Chinese smartphone company Xiaomi is once again in controversy. This time the company has been accused of secretly sending all the data of users to remote servers located in Singapore and Russia. This data includes all kinds of activity on mobile. Security researchers claim that the Chinese company, which ranks at the top of the smartphone market in India and among the top 5 smartphone companies globally, is leaving loopholes in its phones to send data to remote servers hosted by Alibaba.

Forbes Reveals: According to a Forbes report, security researchers Gabi Sirgill and Andrew Tyranny have discovered several loopholes in Xiaomi’s phone. Which helps the company to get users’ data without any consent. Sirgil has come to know that his Redmi Note 8 was tracking all kinds of phone activities and sending them through remote servers hosted by Alibaba.
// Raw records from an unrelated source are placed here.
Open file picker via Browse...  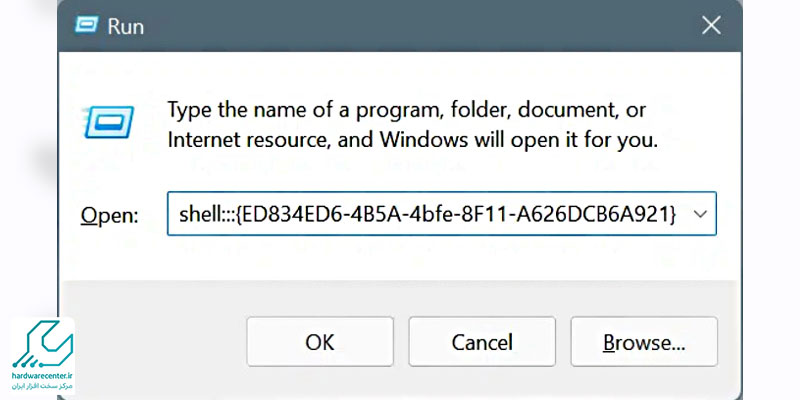coord(644,341)
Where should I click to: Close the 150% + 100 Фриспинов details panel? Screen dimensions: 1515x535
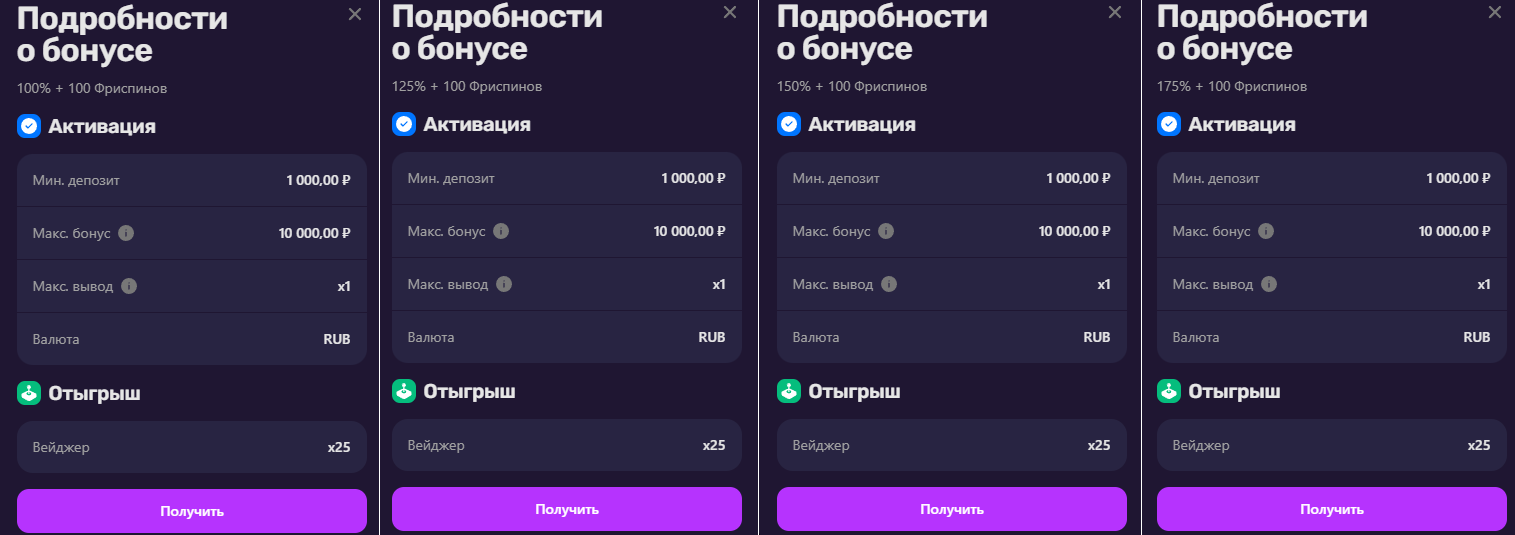pyautogui.click(x=1115, y=12)
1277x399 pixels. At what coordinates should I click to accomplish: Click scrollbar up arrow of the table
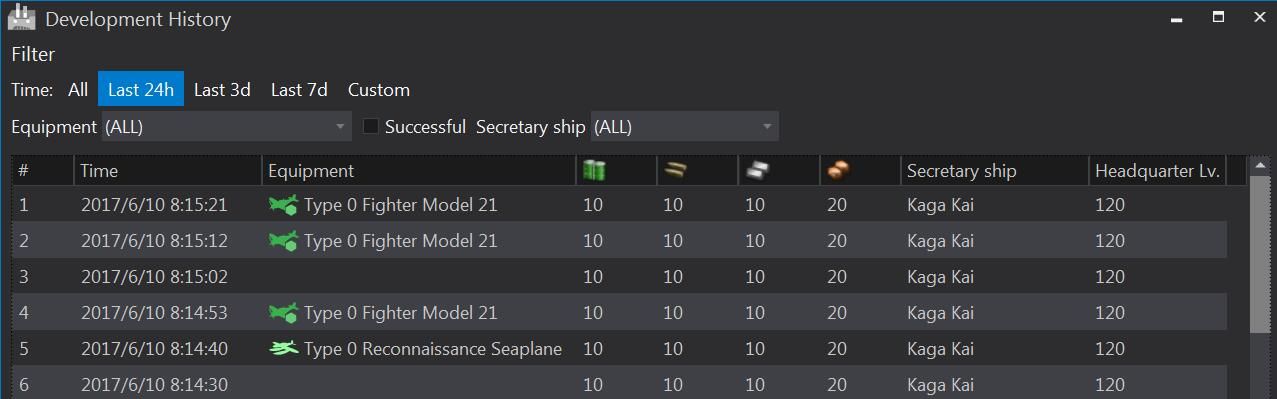coord(1260,166)
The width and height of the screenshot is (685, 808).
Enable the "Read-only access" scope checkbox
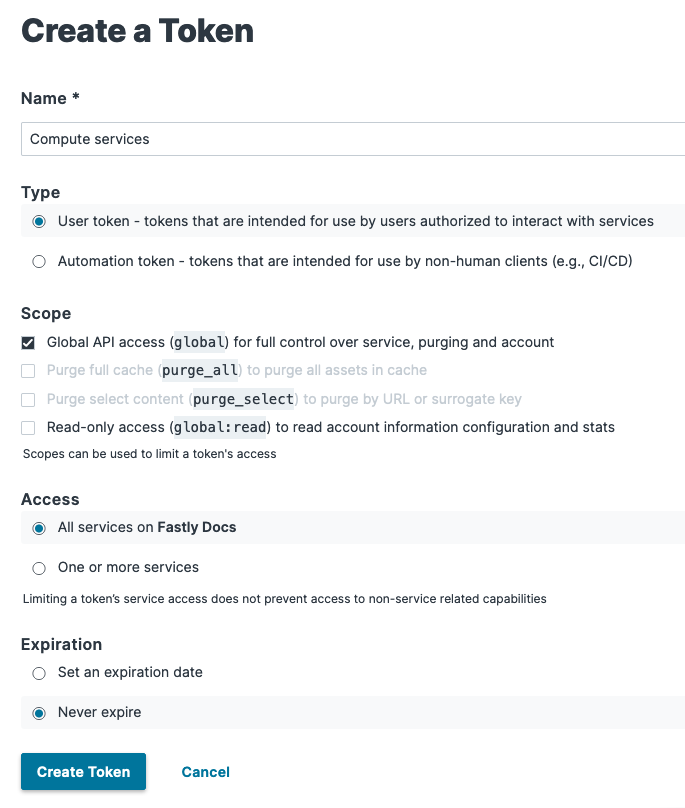tap(28, 427)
Intentionally Leaving Flaws in the Phone: Researchers claim that Xiaomi intentionally left some flaws in their phones to track users’ movements. Apart from browsing data, information about the folder and screen-swipe opened in the Redmi Note 8 phone mobile was also being recorded. It also includes a status bar and settings. The servers to which the data was sent are all hosted by the registered web in Beijing, where Xiaomi is headquartered.
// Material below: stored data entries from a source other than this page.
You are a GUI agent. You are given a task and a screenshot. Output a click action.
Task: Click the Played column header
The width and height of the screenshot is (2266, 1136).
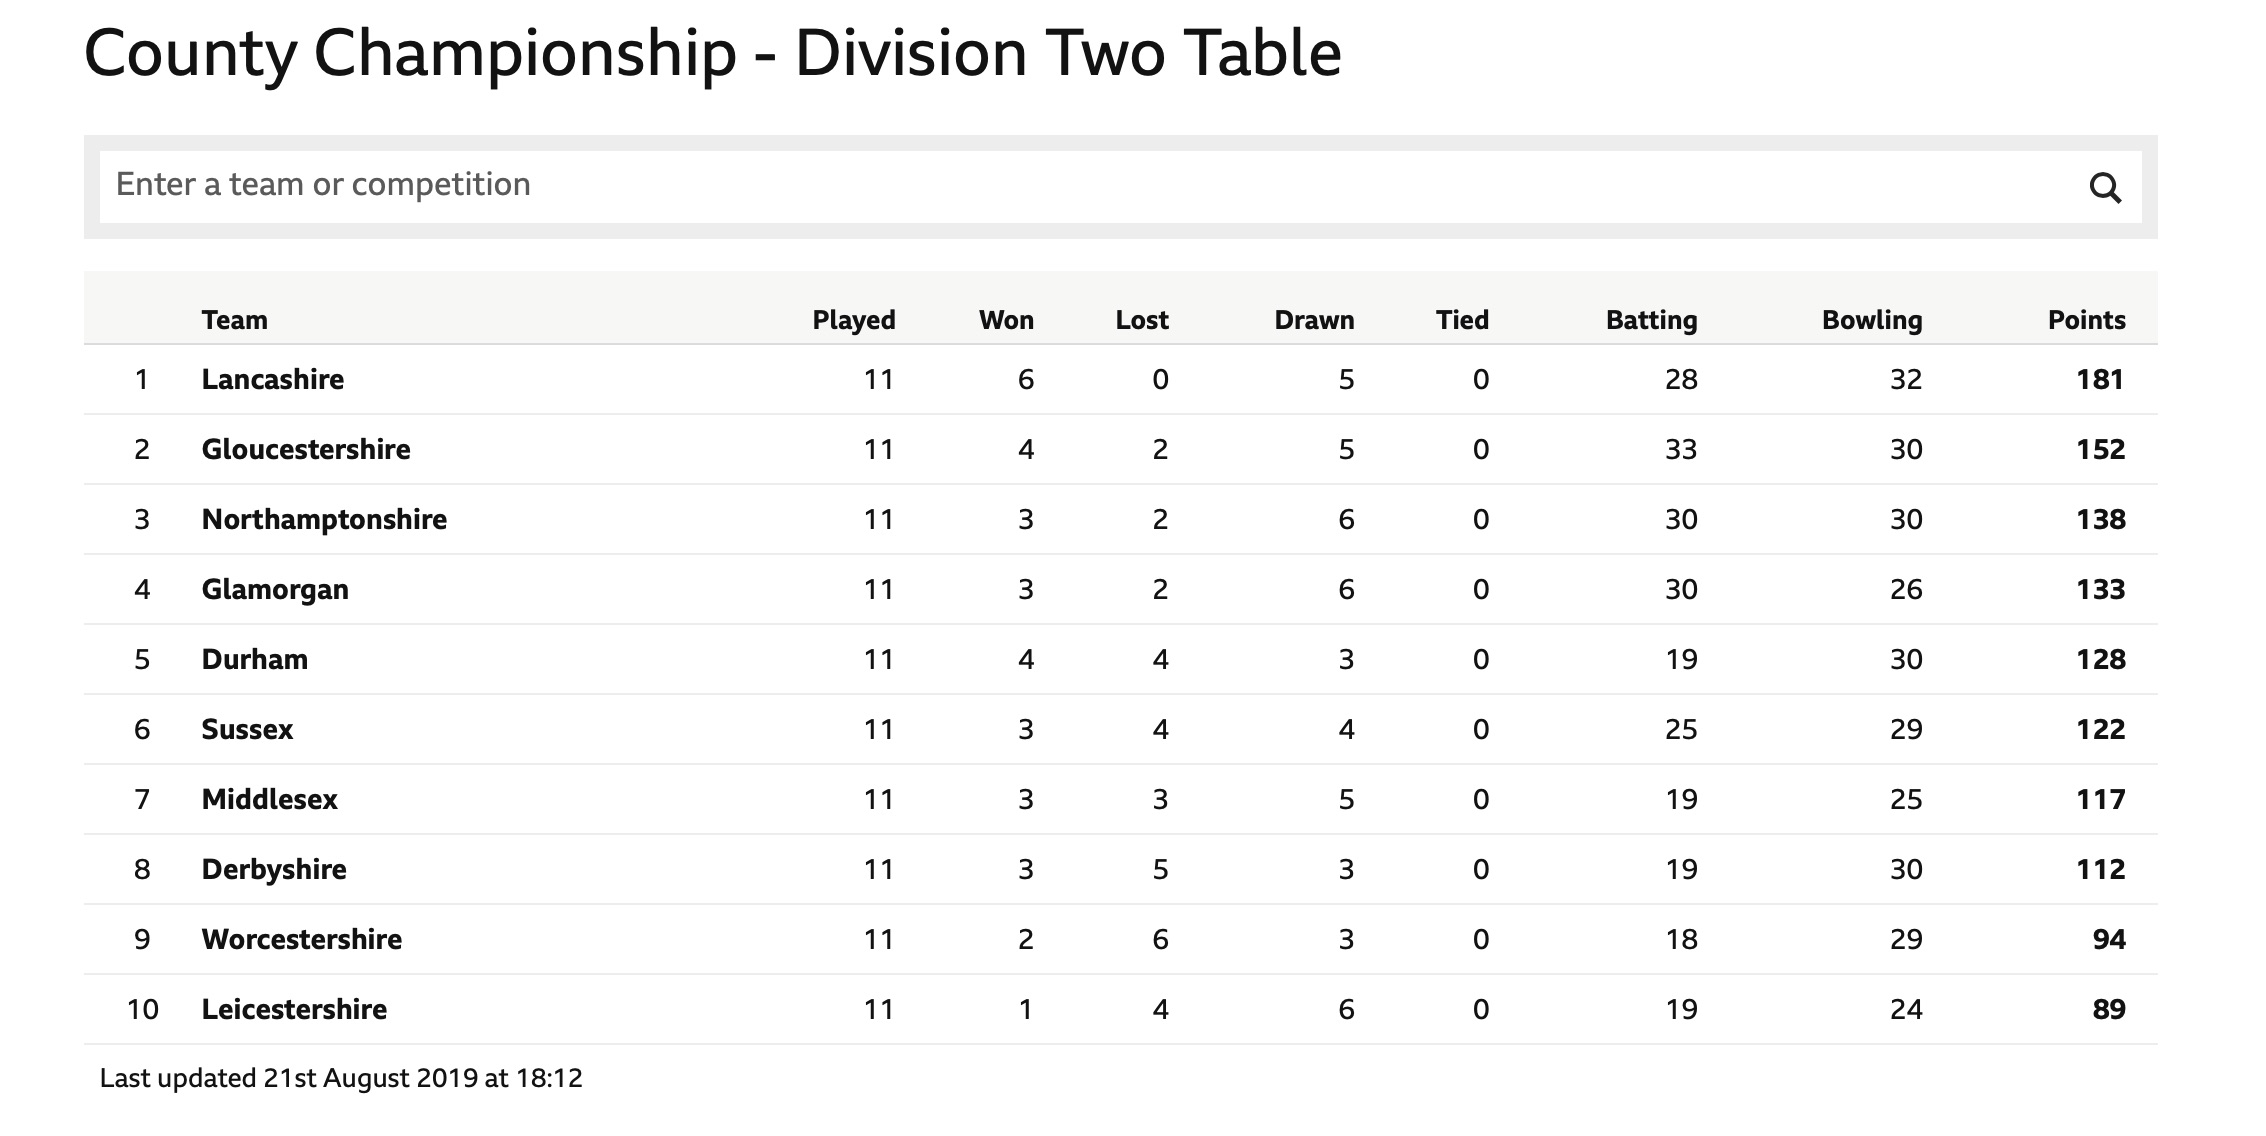click(854, 320)
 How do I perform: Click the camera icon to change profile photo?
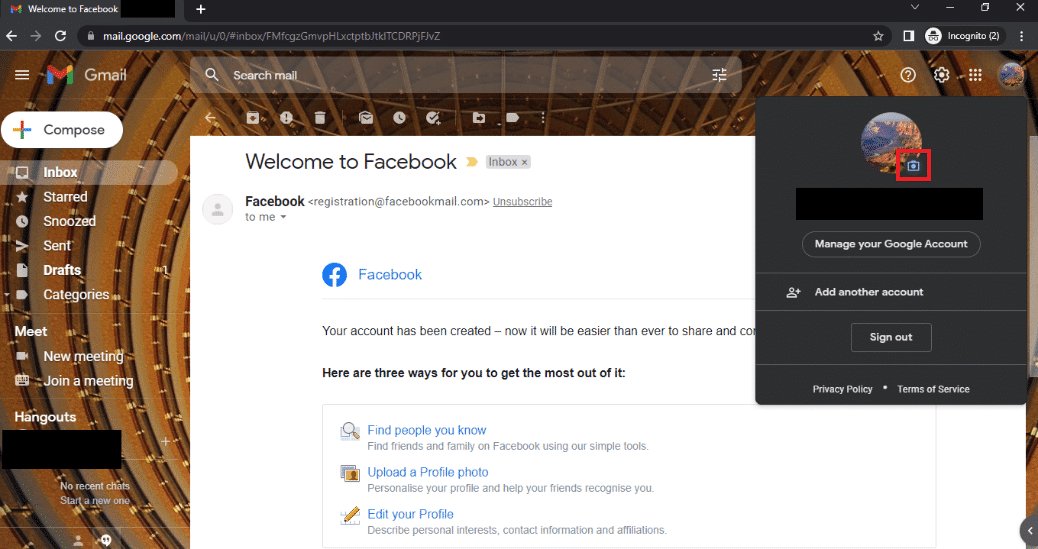[x=914, y=166]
Xiaomi refuted: Xiaomi has denied these claims. Responding to Forbes, the company said that users are very serious about privacy and security. However, it was reported that the company records anonymous browsing data to improve user experience. It also clarified that the data collected by the company is not shared with anyone.

• 15 million people have downloaded Xiaomi’s web browser.
• Flaws in these phones: Redmi and Mi series phones, Redmi Note 8, mi10, Redmi k20, mi mix 3.

Current drawbacks: The default web browser records the users’ history, even if users have opened the Incognito Mode in the browser. Information about folders and screen swipes opened in mobile is also reportedly recorded. It tracks all kinds of activity done on mobile.

Data gathering from the browser: According to Sirgil, we found that there are security flaws in almost every phone. In particular, the firmware of Redmi Note 8, Mi Redmi k20, mi mix 3 was found to be flawed. Tierney also found that both the browser and Browser Pro available on Google Play are collecting the same user data.